The bees kneeds! Investigating the impact of agricultural landscape composition on native pollinator populations in southern Ontario

Citation

Reynolds, S., Callaghan, C., Des Marteaux, L., Skevington, J., Raine, N.E., and Young, A. 2022. The bees kneeds! Investigating the impact of agricultural landscape composition on native pollinator populations in southern Ontario. (Joint Meeting of the Entomological Societies of America, Canada, and British Columbia – Vancouver, Canada)

Plain language summary

Pollination by native insects is important for food security and the economy, but we know little about the habitat needs of many pollinator species. We sampled pollinators (specifically wild bees and flower flies) in forests, field margins, and grassy habitats across multiple farms in Ontario to determine which habitats are preferred, and whether habitat size or connectivity matters.

Abstract

Native pollinator diversity provides significant pollination services in many agroecosystems in Ontario and globally, with estimated economic valuations running to hundreds of billions of dollars. Habitat studies are lacking in Canada but are critical to understanding species-specific niches, as well as pollinator abundance and diversity patterns in various landscape compositions. As such, there is a critical need for more research investigating the nesting and foraging requirements of these native species. Our objectives are to assess differences in pollinator diversity [restricted to wild bees (Apoidea) and flower flies (Syrphidae)] and abundance among three habitat types (forest, field margin and restored prairie grass) on agricultural land and to understand how biodiversity is affected by habitat type, patch size and connectivity.
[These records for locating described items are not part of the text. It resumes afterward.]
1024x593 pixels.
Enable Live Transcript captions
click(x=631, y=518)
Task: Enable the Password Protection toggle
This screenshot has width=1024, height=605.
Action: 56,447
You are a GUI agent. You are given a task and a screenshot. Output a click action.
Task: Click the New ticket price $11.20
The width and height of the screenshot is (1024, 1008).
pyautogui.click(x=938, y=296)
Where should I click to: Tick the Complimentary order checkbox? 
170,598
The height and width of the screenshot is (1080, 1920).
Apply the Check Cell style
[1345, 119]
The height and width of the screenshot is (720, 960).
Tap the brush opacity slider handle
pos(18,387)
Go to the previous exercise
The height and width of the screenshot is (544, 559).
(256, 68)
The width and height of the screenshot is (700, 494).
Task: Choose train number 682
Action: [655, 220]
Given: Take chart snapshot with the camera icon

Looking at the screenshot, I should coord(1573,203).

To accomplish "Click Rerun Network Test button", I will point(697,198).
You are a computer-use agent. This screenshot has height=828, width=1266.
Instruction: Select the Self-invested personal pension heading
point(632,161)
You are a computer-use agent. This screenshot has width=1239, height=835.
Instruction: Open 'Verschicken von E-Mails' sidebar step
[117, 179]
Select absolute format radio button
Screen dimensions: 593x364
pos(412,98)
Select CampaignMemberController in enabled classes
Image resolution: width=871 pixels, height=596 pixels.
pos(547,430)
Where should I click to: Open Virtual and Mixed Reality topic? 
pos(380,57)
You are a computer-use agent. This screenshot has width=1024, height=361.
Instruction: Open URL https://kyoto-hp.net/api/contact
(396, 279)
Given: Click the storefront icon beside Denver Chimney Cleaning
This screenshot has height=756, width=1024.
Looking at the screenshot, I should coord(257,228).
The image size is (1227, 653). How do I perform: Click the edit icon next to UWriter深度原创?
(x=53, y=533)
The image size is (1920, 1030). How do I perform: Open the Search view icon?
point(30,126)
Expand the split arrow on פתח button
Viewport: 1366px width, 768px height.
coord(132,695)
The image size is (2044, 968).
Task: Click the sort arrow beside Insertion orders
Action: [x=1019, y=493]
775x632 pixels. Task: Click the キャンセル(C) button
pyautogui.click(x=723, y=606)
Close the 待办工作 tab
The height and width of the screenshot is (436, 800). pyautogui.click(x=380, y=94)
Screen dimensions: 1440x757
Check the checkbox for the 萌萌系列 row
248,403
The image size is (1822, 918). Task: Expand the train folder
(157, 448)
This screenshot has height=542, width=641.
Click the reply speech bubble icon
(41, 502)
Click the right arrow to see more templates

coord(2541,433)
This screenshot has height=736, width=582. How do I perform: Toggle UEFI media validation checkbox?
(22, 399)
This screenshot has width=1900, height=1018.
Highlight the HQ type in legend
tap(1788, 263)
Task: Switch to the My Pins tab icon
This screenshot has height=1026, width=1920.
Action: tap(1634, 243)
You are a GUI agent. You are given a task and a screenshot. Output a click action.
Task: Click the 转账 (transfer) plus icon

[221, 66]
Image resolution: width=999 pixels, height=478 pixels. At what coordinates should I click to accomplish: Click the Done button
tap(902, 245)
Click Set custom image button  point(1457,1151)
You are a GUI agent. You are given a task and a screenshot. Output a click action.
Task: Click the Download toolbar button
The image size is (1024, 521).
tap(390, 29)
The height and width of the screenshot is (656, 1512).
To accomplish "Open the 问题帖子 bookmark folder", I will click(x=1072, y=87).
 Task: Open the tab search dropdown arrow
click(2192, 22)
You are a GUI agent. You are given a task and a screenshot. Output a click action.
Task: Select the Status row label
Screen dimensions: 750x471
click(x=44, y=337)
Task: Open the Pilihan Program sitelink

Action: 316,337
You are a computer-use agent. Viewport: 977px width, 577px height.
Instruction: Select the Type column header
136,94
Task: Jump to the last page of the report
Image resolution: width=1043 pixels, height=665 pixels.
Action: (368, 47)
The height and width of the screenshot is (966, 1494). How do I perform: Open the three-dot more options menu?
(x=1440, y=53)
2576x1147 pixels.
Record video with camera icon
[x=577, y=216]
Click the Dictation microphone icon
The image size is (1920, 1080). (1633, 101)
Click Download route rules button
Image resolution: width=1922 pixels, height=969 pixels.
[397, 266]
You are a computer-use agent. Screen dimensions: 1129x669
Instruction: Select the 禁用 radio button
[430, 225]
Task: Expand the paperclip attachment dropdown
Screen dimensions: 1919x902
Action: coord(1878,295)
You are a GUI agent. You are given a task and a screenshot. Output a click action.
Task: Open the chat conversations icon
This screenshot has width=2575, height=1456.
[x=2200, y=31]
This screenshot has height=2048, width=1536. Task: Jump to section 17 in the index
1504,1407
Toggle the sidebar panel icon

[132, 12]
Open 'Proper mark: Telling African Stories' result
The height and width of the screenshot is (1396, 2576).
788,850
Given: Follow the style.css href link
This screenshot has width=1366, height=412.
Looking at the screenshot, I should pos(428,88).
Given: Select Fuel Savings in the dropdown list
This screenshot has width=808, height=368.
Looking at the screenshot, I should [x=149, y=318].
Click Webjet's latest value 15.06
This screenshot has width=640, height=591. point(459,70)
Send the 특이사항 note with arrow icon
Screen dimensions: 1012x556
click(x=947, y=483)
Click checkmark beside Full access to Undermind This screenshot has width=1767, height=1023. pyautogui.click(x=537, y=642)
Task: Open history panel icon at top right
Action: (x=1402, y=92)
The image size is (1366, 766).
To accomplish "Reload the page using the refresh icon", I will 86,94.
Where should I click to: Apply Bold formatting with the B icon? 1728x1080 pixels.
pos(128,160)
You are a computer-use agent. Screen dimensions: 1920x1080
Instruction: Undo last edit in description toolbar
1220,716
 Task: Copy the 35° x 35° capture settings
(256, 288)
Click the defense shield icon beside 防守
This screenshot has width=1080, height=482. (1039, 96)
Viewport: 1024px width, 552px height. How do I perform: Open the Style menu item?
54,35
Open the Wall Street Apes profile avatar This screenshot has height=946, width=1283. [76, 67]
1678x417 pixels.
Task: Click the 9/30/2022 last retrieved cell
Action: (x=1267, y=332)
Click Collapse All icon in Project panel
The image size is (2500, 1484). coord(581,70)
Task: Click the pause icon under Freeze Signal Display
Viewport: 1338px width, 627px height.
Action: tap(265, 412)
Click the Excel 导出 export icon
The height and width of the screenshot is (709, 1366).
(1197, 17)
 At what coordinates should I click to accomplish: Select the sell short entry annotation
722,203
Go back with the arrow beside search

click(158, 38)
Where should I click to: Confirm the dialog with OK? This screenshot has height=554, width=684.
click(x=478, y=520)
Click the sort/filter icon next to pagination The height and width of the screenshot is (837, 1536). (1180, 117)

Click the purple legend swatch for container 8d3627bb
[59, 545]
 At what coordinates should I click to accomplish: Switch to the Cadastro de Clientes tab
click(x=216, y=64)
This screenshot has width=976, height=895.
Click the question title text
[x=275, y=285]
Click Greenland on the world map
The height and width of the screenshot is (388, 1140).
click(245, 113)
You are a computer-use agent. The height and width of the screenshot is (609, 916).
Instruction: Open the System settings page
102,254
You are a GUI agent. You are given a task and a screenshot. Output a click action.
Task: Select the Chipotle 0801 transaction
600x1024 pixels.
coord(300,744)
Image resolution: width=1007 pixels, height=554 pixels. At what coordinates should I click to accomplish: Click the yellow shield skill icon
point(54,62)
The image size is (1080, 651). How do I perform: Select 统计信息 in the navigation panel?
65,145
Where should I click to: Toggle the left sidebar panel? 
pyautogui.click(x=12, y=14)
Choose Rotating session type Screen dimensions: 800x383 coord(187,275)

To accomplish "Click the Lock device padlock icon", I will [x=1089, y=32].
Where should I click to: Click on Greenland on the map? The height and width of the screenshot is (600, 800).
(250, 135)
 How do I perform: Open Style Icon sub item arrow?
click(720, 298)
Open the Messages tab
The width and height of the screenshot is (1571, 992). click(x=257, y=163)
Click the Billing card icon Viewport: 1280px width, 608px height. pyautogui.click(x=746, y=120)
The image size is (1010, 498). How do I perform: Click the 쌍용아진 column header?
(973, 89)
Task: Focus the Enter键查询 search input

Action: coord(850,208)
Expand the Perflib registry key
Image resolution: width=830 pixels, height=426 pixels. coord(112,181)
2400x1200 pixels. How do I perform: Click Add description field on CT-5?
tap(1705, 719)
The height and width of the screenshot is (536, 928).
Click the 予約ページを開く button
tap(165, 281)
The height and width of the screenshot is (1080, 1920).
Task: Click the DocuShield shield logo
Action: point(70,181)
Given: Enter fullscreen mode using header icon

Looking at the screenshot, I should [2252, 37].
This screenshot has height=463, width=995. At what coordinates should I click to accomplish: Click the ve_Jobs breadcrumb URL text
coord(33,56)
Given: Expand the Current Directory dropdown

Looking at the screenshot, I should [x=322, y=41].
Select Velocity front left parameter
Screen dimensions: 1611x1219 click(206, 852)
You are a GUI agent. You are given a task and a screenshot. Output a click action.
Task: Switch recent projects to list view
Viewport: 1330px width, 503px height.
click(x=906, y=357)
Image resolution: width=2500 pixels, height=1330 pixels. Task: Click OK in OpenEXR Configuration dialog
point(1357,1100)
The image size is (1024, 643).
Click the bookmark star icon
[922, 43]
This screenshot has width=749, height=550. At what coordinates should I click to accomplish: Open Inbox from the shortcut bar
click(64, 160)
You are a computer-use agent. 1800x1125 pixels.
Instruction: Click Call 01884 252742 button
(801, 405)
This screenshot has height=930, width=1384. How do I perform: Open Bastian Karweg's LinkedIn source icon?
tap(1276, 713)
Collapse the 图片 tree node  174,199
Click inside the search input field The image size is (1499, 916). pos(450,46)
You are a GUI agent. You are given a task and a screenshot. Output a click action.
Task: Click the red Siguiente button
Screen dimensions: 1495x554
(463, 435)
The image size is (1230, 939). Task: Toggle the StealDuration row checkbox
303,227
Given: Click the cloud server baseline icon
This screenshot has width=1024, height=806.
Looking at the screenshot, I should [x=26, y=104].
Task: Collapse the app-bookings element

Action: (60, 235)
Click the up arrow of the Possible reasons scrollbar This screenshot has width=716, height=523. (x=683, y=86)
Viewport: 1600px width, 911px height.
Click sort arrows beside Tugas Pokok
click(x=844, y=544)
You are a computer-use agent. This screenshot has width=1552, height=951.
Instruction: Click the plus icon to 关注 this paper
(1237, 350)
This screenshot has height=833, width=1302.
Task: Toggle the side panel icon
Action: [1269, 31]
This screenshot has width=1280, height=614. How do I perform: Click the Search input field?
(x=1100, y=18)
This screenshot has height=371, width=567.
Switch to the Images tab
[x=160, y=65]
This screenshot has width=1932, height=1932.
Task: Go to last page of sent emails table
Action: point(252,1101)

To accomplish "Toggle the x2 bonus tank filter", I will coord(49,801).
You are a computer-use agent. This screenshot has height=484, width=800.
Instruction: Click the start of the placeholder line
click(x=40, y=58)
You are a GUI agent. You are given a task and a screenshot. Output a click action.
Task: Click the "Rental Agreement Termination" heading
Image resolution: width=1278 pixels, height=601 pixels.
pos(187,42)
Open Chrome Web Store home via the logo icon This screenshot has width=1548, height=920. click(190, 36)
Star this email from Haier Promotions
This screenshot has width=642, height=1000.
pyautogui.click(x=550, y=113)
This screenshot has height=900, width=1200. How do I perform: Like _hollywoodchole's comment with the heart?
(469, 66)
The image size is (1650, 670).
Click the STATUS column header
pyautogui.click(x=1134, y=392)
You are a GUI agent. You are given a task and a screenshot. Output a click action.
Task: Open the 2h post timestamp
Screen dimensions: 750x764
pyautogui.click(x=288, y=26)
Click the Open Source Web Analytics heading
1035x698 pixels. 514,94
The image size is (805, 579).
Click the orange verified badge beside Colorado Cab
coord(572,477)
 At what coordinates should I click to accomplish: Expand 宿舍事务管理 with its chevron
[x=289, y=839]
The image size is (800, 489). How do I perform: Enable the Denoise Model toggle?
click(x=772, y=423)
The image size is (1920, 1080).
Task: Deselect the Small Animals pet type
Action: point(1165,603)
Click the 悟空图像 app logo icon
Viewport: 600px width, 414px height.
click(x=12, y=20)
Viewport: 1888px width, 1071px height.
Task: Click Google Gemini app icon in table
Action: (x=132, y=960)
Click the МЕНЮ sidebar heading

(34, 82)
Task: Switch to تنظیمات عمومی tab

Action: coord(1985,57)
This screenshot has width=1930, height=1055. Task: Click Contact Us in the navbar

We conducted two field seasons, deploying three Malaise traps per farm (10 farms in 2018/20 farms in 2021) with one trap within each habitat of interest. Samples were collected every three days, over an eight-week sampling period. Targeted transects were also performed to check whether traps were consistently missing any species. A substantial amount of data were collected across both field seasons, and preliminary results show an extremely high diversity of flower flies in the region as well as pockets of unusually high aphidophagous flower fly abundance. Our research provides a novel dataset with an inclusive focus on both wild bees and flower flies that can be used to benefit farmers, landowners, and NGOs to inform government policy to improve food security of essential crops while simultaneously protecting our threatened native pollinators.